La proposition s’inscrit dans une approche « indisciplinaire » (Citton, 2012), entrelacement de savoirs, théories, méthodologies et pratiques qui ouvre le champ des possibles en termes de lecture, de représentation, d’interprétation et d’expérimentations loin des certitudes de la modernité. Elle s’intègre dans une « prospective du présent » (Heurgon, 2008) et comporte des dimensions critiques, réflexives et apprenantes (Senge, 1990 ; Gwiazdzinski, Drevon, 2018).
Le projet explore la notion de « rythme » comme grille de lecture des mondes contemporains, mode de représentation et de transformation actif par la pratique, voire comme nouveau paradigme (Michon, 2013). Le concept de « rythme » au sens de « rhythmos », ne se limite pas à la définition platonicienne « d’ordre du mouvement » mais s’élargit à « manière de fluer » (Benveniste, 1974), « configurations particulières du mouvant », une sorte de forme de l’instant qui n’aurait pas de conception organique, un arrangement. Il ouvre à l’éprouver, à l’expérience, aux sens, à la présence, à la « corporéité » (Hoyaux, 2010) et à « l’exister » « avoir sa tenue hors de soi, dans l’ouverture » (Maldiney, 2007). Il permet d’aborder nombre de mobilisations politiques, d’expériences ou de performances artistiques en termes de « communautés d’expérience » (Dewey, 1980) et de « politique de l’événement, un désir d’agir avec les autres pour ouvrir le champ du possible et interrompre la répétition immuable du temps et de la servitude » (Dollé, 2005).
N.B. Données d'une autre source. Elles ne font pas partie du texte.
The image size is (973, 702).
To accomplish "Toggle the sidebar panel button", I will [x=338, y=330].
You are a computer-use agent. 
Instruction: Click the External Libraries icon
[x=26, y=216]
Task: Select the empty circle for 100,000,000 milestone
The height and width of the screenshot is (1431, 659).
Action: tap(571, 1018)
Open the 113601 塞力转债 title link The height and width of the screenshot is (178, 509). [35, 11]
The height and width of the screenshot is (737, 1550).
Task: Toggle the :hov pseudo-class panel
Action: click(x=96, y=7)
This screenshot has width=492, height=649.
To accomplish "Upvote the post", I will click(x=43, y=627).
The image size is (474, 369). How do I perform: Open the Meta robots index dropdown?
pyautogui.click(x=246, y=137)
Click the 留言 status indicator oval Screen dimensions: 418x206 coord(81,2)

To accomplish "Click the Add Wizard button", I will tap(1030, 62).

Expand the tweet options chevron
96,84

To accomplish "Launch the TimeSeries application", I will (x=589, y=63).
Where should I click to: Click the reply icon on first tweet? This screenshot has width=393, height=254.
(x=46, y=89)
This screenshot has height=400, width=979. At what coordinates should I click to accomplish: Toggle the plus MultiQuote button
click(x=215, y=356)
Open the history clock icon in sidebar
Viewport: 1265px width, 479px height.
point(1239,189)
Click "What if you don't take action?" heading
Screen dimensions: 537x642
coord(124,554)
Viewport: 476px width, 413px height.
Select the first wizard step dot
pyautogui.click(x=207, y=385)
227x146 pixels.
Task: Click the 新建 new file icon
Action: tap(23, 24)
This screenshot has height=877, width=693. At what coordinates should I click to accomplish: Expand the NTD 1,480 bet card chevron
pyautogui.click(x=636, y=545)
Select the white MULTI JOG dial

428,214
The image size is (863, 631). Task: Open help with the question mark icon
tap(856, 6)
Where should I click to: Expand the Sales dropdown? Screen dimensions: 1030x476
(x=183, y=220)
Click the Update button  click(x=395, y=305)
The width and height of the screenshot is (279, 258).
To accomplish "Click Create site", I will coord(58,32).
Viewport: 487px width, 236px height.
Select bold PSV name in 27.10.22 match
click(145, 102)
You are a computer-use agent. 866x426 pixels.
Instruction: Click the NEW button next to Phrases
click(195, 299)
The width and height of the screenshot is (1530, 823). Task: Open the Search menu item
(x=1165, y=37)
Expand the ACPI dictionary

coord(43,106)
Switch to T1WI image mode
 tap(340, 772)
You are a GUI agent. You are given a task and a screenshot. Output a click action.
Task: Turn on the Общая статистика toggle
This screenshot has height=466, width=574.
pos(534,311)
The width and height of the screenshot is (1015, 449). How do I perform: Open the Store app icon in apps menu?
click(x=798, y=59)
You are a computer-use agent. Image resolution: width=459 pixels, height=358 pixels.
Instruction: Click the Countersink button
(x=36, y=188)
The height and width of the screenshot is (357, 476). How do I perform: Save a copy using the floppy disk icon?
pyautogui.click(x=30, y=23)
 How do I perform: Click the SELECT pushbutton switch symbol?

Le rythme est tout à la fois rythme des corps, du langage, du social et du territoire, soit autant d’éléments à articuler et à redéfinir. C’est un enjeu de « chronopolitique » (Inneraty, 2008) qui renvoie aux interrogations sur le « bien vivre » et la recherche d’un équilibre entre « ralentissement » (Sansot, 2000) et « accélération » (Williams, Srineck, 2014), « continuité » (Gwiazdzinski, 2003) et « discontinuité », entre « planification » et « improvisation » (Soubeyran, 2015), ordre et désordre, « aventure » (Jankelevitch, 2017) et « habitude », « saturation » (Antonioli et al., 2020) et « désaturation ». La notion permet d’explorer les risques de saturation (Gwiazdzinski, 2018) et de réfléchir à « l’eurythmie », « beauté harmonieuse résultant d'un agencement heureux et équilibré, de lignes, de formes, de gestes ou de sons ».
La crise sanitaire de la COVID-19 et les mesures de confinement et de distanciation mises en place offrent l’occasion d’une relecture de la notion de rythme à l’épreuve du virus et vice-versa.